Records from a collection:
________
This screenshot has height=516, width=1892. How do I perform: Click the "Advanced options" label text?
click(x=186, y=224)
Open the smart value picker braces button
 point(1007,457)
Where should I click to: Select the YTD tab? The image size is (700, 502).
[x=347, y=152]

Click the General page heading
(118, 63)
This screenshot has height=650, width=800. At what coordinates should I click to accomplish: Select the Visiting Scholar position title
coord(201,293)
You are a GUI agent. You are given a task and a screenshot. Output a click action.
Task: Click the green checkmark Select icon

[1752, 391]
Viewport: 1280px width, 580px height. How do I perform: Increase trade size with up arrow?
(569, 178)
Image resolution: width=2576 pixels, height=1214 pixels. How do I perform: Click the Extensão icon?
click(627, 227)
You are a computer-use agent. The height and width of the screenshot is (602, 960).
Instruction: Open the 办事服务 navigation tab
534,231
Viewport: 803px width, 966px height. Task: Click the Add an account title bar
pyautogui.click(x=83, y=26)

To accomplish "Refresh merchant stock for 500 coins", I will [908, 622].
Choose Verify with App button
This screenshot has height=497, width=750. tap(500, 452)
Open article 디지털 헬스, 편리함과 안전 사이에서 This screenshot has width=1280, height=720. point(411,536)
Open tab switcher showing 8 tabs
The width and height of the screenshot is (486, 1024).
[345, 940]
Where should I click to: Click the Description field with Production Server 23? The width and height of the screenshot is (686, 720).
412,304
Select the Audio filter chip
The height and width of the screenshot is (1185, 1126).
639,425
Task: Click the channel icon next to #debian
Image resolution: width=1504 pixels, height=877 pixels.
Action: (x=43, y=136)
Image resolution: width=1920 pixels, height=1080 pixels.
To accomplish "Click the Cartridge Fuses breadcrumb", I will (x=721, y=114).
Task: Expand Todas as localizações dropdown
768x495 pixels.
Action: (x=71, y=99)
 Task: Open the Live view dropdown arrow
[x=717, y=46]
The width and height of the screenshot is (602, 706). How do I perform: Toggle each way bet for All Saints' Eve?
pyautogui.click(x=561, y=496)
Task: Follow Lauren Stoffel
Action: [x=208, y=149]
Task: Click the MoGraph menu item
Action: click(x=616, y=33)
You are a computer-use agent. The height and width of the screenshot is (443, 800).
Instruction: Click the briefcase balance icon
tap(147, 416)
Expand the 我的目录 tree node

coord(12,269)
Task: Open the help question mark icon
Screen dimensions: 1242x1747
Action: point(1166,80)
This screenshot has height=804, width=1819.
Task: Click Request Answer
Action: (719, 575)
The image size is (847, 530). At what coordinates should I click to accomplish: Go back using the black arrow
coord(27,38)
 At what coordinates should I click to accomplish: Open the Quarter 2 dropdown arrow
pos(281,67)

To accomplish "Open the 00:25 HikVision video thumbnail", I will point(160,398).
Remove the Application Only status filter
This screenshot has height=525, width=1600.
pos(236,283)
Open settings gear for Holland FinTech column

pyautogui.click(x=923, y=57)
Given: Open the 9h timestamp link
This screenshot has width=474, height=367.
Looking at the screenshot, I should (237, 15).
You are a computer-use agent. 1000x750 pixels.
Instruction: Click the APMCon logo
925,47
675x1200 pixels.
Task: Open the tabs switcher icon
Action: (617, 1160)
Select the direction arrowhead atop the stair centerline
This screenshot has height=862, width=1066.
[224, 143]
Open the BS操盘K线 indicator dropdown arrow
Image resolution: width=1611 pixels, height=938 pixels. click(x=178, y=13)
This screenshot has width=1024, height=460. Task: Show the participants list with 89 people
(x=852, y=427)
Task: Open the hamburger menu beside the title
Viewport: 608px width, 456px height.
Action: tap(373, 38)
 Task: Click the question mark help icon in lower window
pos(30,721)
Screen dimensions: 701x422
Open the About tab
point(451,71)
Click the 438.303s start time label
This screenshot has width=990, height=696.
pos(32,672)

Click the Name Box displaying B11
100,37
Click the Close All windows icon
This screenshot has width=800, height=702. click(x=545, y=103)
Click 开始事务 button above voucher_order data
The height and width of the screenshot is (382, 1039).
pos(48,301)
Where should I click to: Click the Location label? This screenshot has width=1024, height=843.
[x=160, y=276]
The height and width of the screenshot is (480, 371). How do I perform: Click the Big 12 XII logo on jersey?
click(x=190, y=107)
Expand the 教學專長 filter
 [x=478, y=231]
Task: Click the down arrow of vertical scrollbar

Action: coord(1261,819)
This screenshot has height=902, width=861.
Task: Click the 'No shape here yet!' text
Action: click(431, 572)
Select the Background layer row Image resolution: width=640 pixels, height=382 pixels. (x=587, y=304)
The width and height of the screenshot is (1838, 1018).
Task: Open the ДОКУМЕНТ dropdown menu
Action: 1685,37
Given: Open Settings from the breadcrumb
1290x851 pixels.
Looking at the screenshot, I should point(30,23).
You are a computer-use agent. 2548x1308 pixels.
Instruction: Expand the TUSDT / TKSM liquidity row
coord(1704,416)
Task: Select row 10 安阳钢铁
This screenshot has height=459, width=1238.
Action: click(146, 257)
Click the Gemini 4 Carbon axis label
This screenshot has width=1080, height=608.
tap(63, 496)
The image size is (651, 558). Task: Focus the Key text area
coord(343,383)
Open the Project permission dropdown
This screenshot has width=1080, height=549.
________
### Exercise
Retype every line above with nothing changed.

### Response area
This screenshot has height=516, width=1892. How do I perform: Click the "Advanced options" label text?
click(x=186, y=224)
Open the smart value picker braces button
 point(1007,457)
Where should I click to: Select the YTD tab? The image size is (700, 502).
[x=347, y=152]

Click the General page heading
(118, 63)
This screenshot has height=650, width=800. At what coordinates should I click to accomplish: Select the Visiting Scholar position title
coord(201,293)
You are a GUI agent. You are given a task and a screenshot. Output a click action.
Task: Click the green checkmark Select icon

[1752, 391]
Viewport: 1280px width, 580px height. How do I perform: Increase trade size with up arrow?
(569, 178)
Image resolution: width=2576 pixels, height=1214 pixels. How do I perform: Click the Extensão icon?
click(627, 227)
You are a computer-use agent. The height and width of the screenshot is (602, 960).
Instruction: Open the 办事服务 navigation tab
534,231
Viewport: 803px width, 966px height. Task: Click the Add an account title bar
pyautogui.click(x=83, y=26)

To accomplish "Refresh merchant stock for 500 coins", I will [908, 622].
Choose Verify with App button
This screenshot has height=497, width=750. tap(500, 452)
Open article 디지털 헬스, 편리함과 안전 사이에서 This screenshot has width=1280, height=720. point(411,536)
Open tab switcher showing 8 tabs
The width and height of the screenshot is (486, 1024).
[345, 940]
Where should I click to: Click the Description field with Production Server 23? The width and height of the screenshot is (686, 720).
412,304
Select the Audio filter chip
The height and width of the screenshot is (1185, 1126).
639,425
Task: Click the channel icon next to #debian
Image resolution: width=1504 pixels, height=877 pixels.
Action: (x=43, y=136)
Image resolution: width=1920 pixels, height=1080 pixels.
To accomplish "Click the Cartridge Fuses breadcrumb", I will (x=721, y=114).
Task: Expand Todas as localizações dropdown
768x495 pixels.
Action: (x=71, y=99)
 Task: Open the Live view dropdown arrow
[x=717, y=46]
The width and height of the screenshot is (602, 706). How do I perform: Toggle each way bet for All Saints' Eve?
pyautogui.click(x=561, y=496)
Task: Follow Lauren Stoffel
Action: [x=208, y=149]
Task: Click the MoGraph menu item
Action: click(x=616, y=33)
You are a computer-use agent. The height and width of the screenshot is (443, 800).
Instruction: Click the briefcase balance icon
tap(147, 416)
Expand the 我的目录 tree node

coord(12,269)
Task: Open the help question mark icon
Screen dimensions: 1242x1747
Action: point(1166,80)
This screenshot has height=804, width=1819.
Task: Click Request Answer
Action: (719, 575)
The image size is (847, 530). At what coordinates should I click to accomplish: Go back using the black arrow
coord(27,38)
 At what coordinates should I click to accomplish: Open the Quarter 2 dropdown arrow
pos(281,67)

To accomplish "Open the 00:25 HikVision video thumbnail", I will point(160,398).
Remove the Application Only status filter
This screenshot has height=525, width=1600.
pos(236,283)
Open settings gear for Holland FinTech column

pyautogui.click(x=923, y=57)
Given: Open the 9h timestamp link
This screenshot has width=474, height=367.
Looking at the screenshot, I should (237, 15).
You are a computer-use agent. 1000x750 pixels.
Instruction: Click the APMCon logo
925,47
675x1200 pixels.
Task: Open the tabs switcher icon
Action: (617, 1160)
Select the direction arrowhead atop the stair centerline
This screenshot has height=862, width=1066.
[224, 143]
Open the BS操盘K线 indicator dropdown arrow
Image resolution: width=1611 pixels, height=938 pixels. click(x=178, y=13)
This screenshot has width=1024, height=460. Task: Show the participants list with 89 people
(x=852, y=427)
Task: Open the hamburger menu beside the title
Viewport: 608px width, 456px height.
Action: tap(373, 38)
 Task: Click the question mark help icon in lower window
pos(30,721)
Screen dimensions: 701x422
Open the About tab
point(451,71)
Click the 438.303s start time label
This screenshot has width=990, height=696.
pos(32,672)

Click the Name Box displaying B11
100,37
Click the Close All windows icon
This screenshot has width=800, height=702. click(x=545, y=103)
Click 开始事务 button above voucher_order data
The height and width of the screenshot is (382, 1039).
pos(48,301)
Where should I click to: Click the Location label? This screenshot has width=1024, height=843.
[x=160, y=276]
The height and width of the screenshot is (480, 371). How do I perform: Click the Big 12 XII logo on jersey?
click(x=190, y=107)
Expand the 教學專長 filter
 [x=478, y=231]
Task: Click the down arrow of vertical scrollbar

Action: coord(1261,819)
This screenshot has height=902, width=861.
Task: Click the 'No shape here yet!' text
Action: click(431, 572)
Select the Background layer row Image resolution: width=640 pixels, height=382 pixels. (x=587, y=304)
The width and height of the screenshot is (1838, 1018).
Task: Open the ДОКУМЕНТ dropdown menu
Action: 1685,37
Given: Open Settings from the breadcrumb
1290x851 pixels.
Looking at the screenshot, I should point(30,23).
You are a computer-use agent. 2548x1308 pixels.
Instruction: Expand the TUSDT / TKSM liquidity row
coord(1704,416)
Task: Select row 10 安阳钢铁
This screenshot has height=459, width=1238.
Action: click(146, 257)
Click the Gemini 4 Carbon axis label
This screenshot has width=1080, height=608.
tap(63, 496)
The image size is (651, 558). Task: Focus the Key text area
coord(343,383)
Open the Project permission dropdown
This screenshot has width=1080, height=549.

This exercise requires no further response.